- Task details: Reproduce the section of the Golden Power Decree text starting at "The DL provision" and ending at "the FDI Regulation.", word for word.

The Legislative Decree published today in the Official Gazette (DL) provides for measures granting special temporary powers with the objective of expanding the prerogatives of the Government and extending the application of “Golden Powers” to all sectors deemed of strategic importance indicated by the EU Regulation 2019/452 on the screening of foreign direct investments (FDI Regulation) also to investments made by subjects belonging to the European Union.
The DL provision intervenes on article 2 of Legislative Decree no. 21/2012, cd. “Golden Power Decree”, which governs the special powers of the Government relating to strategic assets in the energy, transport and communications sectors, as well as in the sectors indicated in Article 4, par. 1, of the FDI Regulation.
The legal framework according to the Golden Power Decree prior to the entering into force of the DL
The special powers granted to the Government under the Golden Power Decree consist in the power to:
- veto in the event of resolutions, acts or operations that have the effect of changing the ownership, control or availability of strategic assets or changing their destination;
- subordinate the effectiveness of the purchase to the assumption by the buyer of direct commitments, or
- object to the purchase by a non-EU entity of a controlling interest in a company that holds strategic assets;
The Golden Power Decree contemplates that the identification of strategic assets in the sectors referred to in Article 4, par. 1, of the FDI Regulation shall be made through the adoption of a specific decree (Strategic Assets DPCM): such decree has not yet been adopted. Article 4, par 1, of the FDI Regulation considers the following sectors strategic:
- critical infrastructure, whether physical or virtual, including energy, transport, water, health, communication, media, data processing or storage, aerospace, defence, electoral or financial infrastructure, and sensitive facilities, as well as land and real estate crucial for the use of such infrastructure;
- critical technologies and dual use items as defined in point 1 of Article 2 of Council Regulation (EC) No 428/2009, including artificial intelligence, robotics, semiconductors, cybersecurity, aerospace, defence, energy storage, quantum and nuclear technologies as well as nanotechnologies and biotechnologies;
- supply of critical inputs, including energy or raw materials, as well as food security;
- access to sensitive information, including personal data, or the ability to control such information; or
- the freedom and pluralism of the media.

- Data excerpts:
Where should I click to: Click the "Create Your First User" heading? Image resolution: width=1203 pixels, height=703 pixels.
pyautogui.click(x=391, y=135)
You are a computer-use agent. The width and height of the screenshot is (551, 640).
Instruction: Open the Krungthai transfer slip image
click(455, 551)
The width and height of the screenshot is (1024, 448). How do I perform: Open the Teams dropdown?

--

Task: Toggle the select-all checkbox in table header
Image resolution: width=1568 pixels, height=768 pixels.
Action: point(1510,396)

- Solution to this exercise:
The DL provision intervenes on article 2 of Legislative Decree no. 21/2012, cd. “Golden Power Decree”, which governs the special powers of the Government relating to strategic assets in the energy, transport and communications sectors, as well as in the sectors indicated in Article 4, par. 1, of the FDI Regulation.